Remission Summit
UF Health-led event draws top experts, focuses on new brain tumor treatments
By Michelle Koidin Jaffee
Top brain cancer experts from across the nation and beyond came together in Orlando at the invitation of University of Florida Health’s Duane
Mitchell, M.D., Ph.D., and William A. Friedman, M.D., world leaders in the quest to significantly improve quality of life and long-term survival
for patients fighting malignant brain tumors.
More than 100 expert investigators and physician-scientists from major brain tumor research centers in the U.S., Canada and Germany convened for the inaugural ReMission Summit for Brain Tumors, a conference hosted by UF and UF Health that officially launched a groundbreaking endeavor to collaborate across institutions in the hunt for new treatments to turn deadly brain cancers into livable conditions.
The weekend conference kicked off with the announcement of a $12 million gift over 10 years from Orlando hotelier and philanthropist Harris Rosen, who lost his 26-year-old son Adam Michael Rosen to brain cancer in November, and culminated in small-group workshops designed to generate four new scientific papers exploring immunotherapy and precision-medicine techniques currently under development for both adult and pediatric brain cancer.

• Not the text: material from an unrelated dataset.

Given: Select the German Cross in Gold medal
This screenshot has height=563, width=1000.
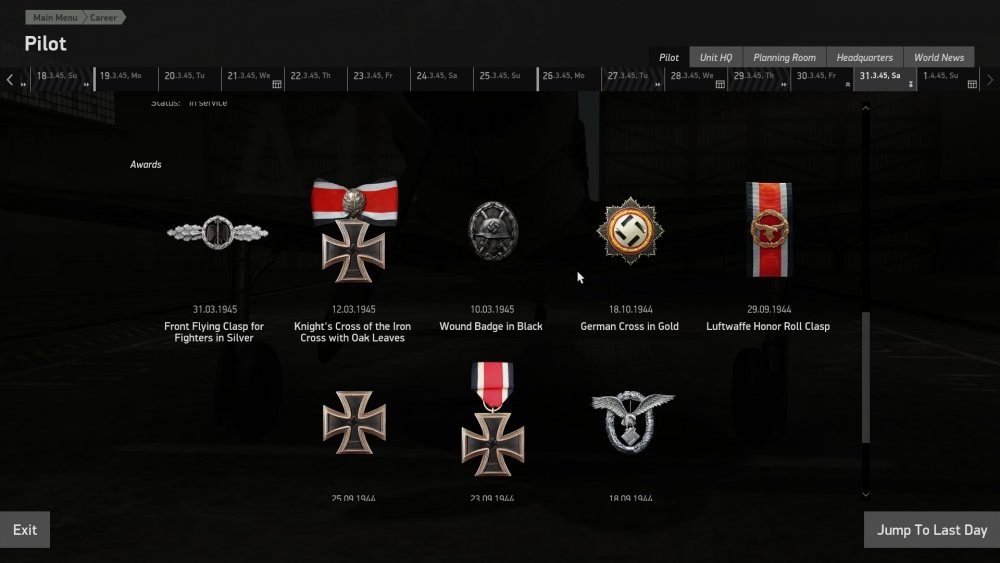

“We know that all of the science that’s going to be presented by the who’s who of the brain tumor world over this next weekend is fabulous, but we also know that each of us alone are not going to be able to solve this problem,” Friedman, co-director with Mitchell of the Preston A. Wells Jr. Center for Brain Tumor Therapy, said in opening the scientific sessions. “Together, redefining the mission, we hope that within the next 10 years, we will be able to turn brain cancer into a chronic disease.”
The summit officially launched the new UF Health-led ReMission Alliance Against Brain Tumors, a network of neuro-oncology, tumor immunology
and genetics experts from top peer institutions as well as a community of vested collaborators and influencers affected by brain cancer. The alliance
will unite them in the pursuit of new lines of research and clinical trials.
Marking the significance of the occasion, among the conference’s attendees were David R. Nelson, M.D., interim senior vice president for health
affairs at UF and president of UF Health; Jonathan D. Licht, M.D., director of the UF Health Cancer Center; and Anita Zucker, a UF Board of Trustees member and chair of the ReMission Summit.
For several of the investigators and participants, fighting the devastating disease of brain cancer is deeply personal.
“I know firsthand how arduous, how long and trying the journey can be. I lost my husband, Jerry, 11 years ago this April,’’ Zucker said. “To me, dealing with that is one of the most difficult things in life for anyone when you have to deal with the loss of a precious member of your family.”
Among additional summit highlights were keynote addresses delivered by Gregory C. Simon, president of the Biden Cancer Initiative, and internationally renowned neuro-oncologist Roger Stupp, M.D., of Northwestern University, and the announcement of the $12 million gift from Harris Rosen and The Harris Rosen Foundation. The gift is the cornerstone of a $100 million fundraising commitment to support the ReMission Alliance.
Rosen, owner of the Rosen Shingle Creek hotel where the summit took place, spoke during a dinner of his son’s two-and-a-half-year battle against brain cancer. He said his gift was a direct result of the care and compassion his son received from UF Health neuro-oncologists.
The gift will support research at UF Health, contribute vital seed money for the ReMission Alliance and add significantly to the UF Health Cancer
Center’s growing resources to fight fatal diseases. The suite that houses the UF Health Neuromedicine practice at the UF Health Neuromedicine Hospital and the neuro-oncology laboratories within UF’s Evelyn F. and William L. McKnight Brain Institute will be named in honor of Adam Michael Rosen.
“Throughout the two and a half years, he fought gallantly every single day,” Rosen said of his son. “I know how extraordinarily proud he would be to
have his name on the clinic and the labs, but more importantly, I know how proud he would be to have his name on the lab …,” he paused, choked with emotion, “where the cure for cancer was found.”
Two workgroups focused on pediatric brain cancer and two on adult, and plans call for publishing scientific papers on the important advances
brought to light at the summit, which will reconvene annually over the next 10 years.